-- Work to complete --
1. Reproduce the passage of Amy Lutz's reply to David Healy, starting with "As Dr. Healy" and going on through "for this project.".
2. Continue Amy Lutz's reply to David Healy's comment on her dexamethasone suppression test paper from where it stops.

Amy A. F. Lutz: The Rise and Fall of the Dexamethasone Suppression Test: Stability, Consensus, Closure.

 

Amy Lutz’ reply to David Healy’s comment

 

 

        Thanks to David Healy for taking the time to comment on my paper, “The Rise and Fall of the Dexamethasone Suppression Test.”

        As Dr. Healy observes (in a manner I can’t quite tell is dismissive or not), one of my main sources for this paper were the oral histories I conducted with prominent players in the DST debate. Without doubt, oral histories are partial and biased historical documents when compared to, for example, census data or sales records. But historians of medicine such as myself still find them a generative source in unpacking the complexities of a particular phenomenon or period – particularly when combined with other types of evidence, such as the four pages of citations, mostly from the psychiatric literature, that I also drew from for this project.

-- Supplied material --
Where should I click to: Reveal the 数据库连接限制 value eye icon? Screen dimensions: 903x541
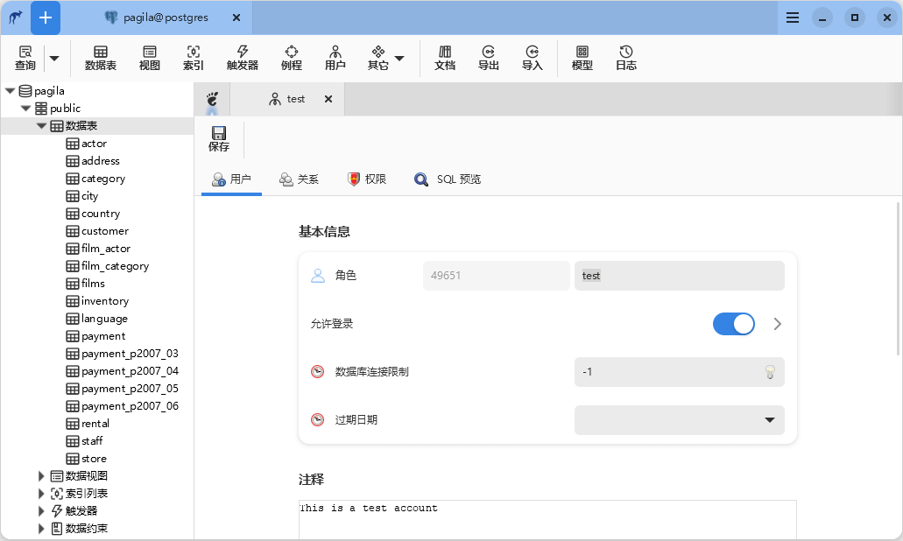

-- List of answers --
1.
As Dr. Healy observes (in a manner I can’t quite tell is dismissive or not), one of my main sources for this paper were the oral histories I conducted with prominent players in the DST debate. Without doubt, oral histories are partial and biased historical documents when compared to, for example, census data or sales records. But historians of medicine such as myself still find them a generative source in unpacking the complexities of a particular phenomenon or period – particularly when combined with other types of evidence, such as the four pages of citations, mostly from the psychiatric literature, that I also drew from for this project.

2.
        To address Dr. Healy’s specific concern about what questions were asked, I can say that my interviews with Drs. Amsterdam, Feinberg, and Baldessarini were lengthy and open-ended. I began by asking them about their experience with the DST, and follow-up questions were based on their answers. The length of my article necessitated including only brief excerpts from these interviews, but if Dr. Healy is interested, I am happy to share the transcripts with him.

        Dr. Healy notes that, “To personalize this as though the fault [for the failure of the DST to be taken up by the field of psychiatry] lay in some prickles in Barney Carroll’s character or approach seems misguided to me.” Of course the fault was not solely Carroll’s – my intention in using a decade’s worth of letters to the editor regarding DST research was to show a pervasive lack of consensus and coherence around this test. But I am guilty of personalizing this issue, in the sense that, as I stated at the beginning of my paper, I set out to examine this debate through an explicitly social lens. Why was the equally unstable Wasserman test ultimately adopted when the DST was not? I still don’t have a really satisfying answer. Dr. Healy provocatively suggests that pharmaceutical companies might have killed off a technology they perceived as a threat to their financial interest. While this is a fascinating proposition – and one I certainly wouldn’t put past them – I can say this never came up in my research, not in any published sources I found or in my conversations with my interlocutors.